C'est terminé pour Brendan Gallagher

C'est terminé pour Brendan Gallagher

Par David Garel le 2026-03-30

C'est la fin pour Brendan Gallagher.

Ce n’est plus seulement une question d’analyse indépendante ou de critiques isolées. Ce sont maintenant les médias traditionnels eux-mêmes qui commencent à dire tout haut ce que plusieurs pensaient tout bas depuis des semaines. À Montréal, quand même les traditionnels clament que c'est fini pour toi... c'est le point de non-retour...

Dans les derniers jours, les signaux se sont accumulés. Sur le web, à la radio, à la télévision, le ton a changé. On ne parle plus seulement de respect, de leadership ou de cœur.

On parle d’un joueur dont « l’apport devient de plus en plus difficile à justifier » selon La Presse. On parle d’un vétéran qui ralentit, qui n’arrive plus à suivre le rythme, qui n’a plus d’impact tangible sur le jeu.

Maxime Lapierre a mis des mots sur ce que plusieurs n’osent plus dire publiquement, et il l’a fait avec une franchise qui tranche complètement avec le discours "respectueux" habituel autour de Brendan Gallagher.

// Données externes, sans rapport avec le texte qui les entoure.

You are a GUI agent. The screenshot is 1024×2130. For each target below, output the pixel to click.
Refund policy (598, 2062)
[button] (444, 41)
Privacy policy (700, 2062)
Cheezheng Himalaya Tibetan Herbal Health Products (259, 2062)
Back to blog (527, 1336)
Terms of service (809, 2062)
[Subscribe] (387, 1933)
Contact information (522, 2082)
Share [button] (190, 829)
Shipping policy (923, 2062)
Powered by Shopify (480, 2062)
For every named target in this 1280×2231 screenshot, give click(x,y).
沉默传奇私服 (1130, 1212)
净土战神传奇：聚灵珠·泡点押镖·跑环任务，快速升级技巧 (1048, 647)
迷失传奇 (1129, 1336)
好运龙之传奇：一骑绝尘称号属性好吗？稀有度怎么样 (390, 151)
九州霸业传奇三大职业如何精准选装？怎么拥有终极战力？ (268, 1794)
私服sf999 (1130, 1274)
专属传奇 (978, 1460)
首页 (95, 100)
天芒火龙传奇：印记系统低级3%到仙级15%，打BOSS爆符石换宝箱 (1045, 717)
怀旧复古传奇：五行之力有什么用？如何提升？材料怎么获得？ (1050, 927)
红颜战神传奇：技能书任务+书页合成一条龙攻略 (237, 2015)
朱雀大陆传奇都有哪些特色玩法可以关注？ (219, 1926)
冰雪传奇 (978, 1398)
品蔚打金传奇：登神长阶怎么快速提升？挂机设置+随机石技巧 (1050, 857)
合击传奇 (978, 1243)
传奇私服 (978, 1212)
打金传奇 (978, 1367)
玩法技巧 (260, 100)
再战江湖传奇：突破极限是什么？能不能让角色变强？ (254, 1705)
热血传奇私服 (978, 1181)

En parlant du virage jeunesse du Canadiens de Montréal, il a carrément fermé la porte à l’idée de voir Gallagher faire partie du futur groupe aspirant aux grands honneurs :

« Mon point, c’est que tu as un groupe jeune, et c’est assez clair qu’ils ne vont pas tout casser cette année. Aussi bien donner de l’expérience tout de suite aux jeunes, vivre les séries, apprendre sur le moment.

Gallagher? Si tu veux voir les jeunes… je suis désolé de l’annoncer, mais Gallagher ne fera pas partie de l’équipe qui va gagner la Coupe Stanley. »

En expliquant que lorsque les jeunes comme Michael Hage vont arriver et que l’alignement va se densifier, les décisions deviendront inévitables et que des joueurs devront céder leur place au profit du futur. Gallagher est "out".

Et surtout, on commence à poser la vraie question : peut-il encore faire partie de l’alignement quand les matchs vont vraiment compter?

Brendan Gallagher ne sera pas dans la formation quand le Canadien va se battre pour la Coupe Stanley.

Quand Josh Anderson ne sera plus malade, quand Alexandre Texier sera prêt à revenir, Gallagher sera déjà dans les gradins... le temps de cligner les yeux...

Et pendant que ce discours prend de l’ampleur à l’extérieur, à l’intérieur même de l’organisation, les décisions commencent à envoyer le même message.

Regardez ce qui s’est passé récemment.

On a choisi d’insérer Arber Xhekaj… à l’attaque.

Et non seulement il a joué, mais il a eu un impact immédiat avec son échec avant, son physique, sa présence. Il a amené quelque chose. Une énergie. Une lourdeur. Une identité.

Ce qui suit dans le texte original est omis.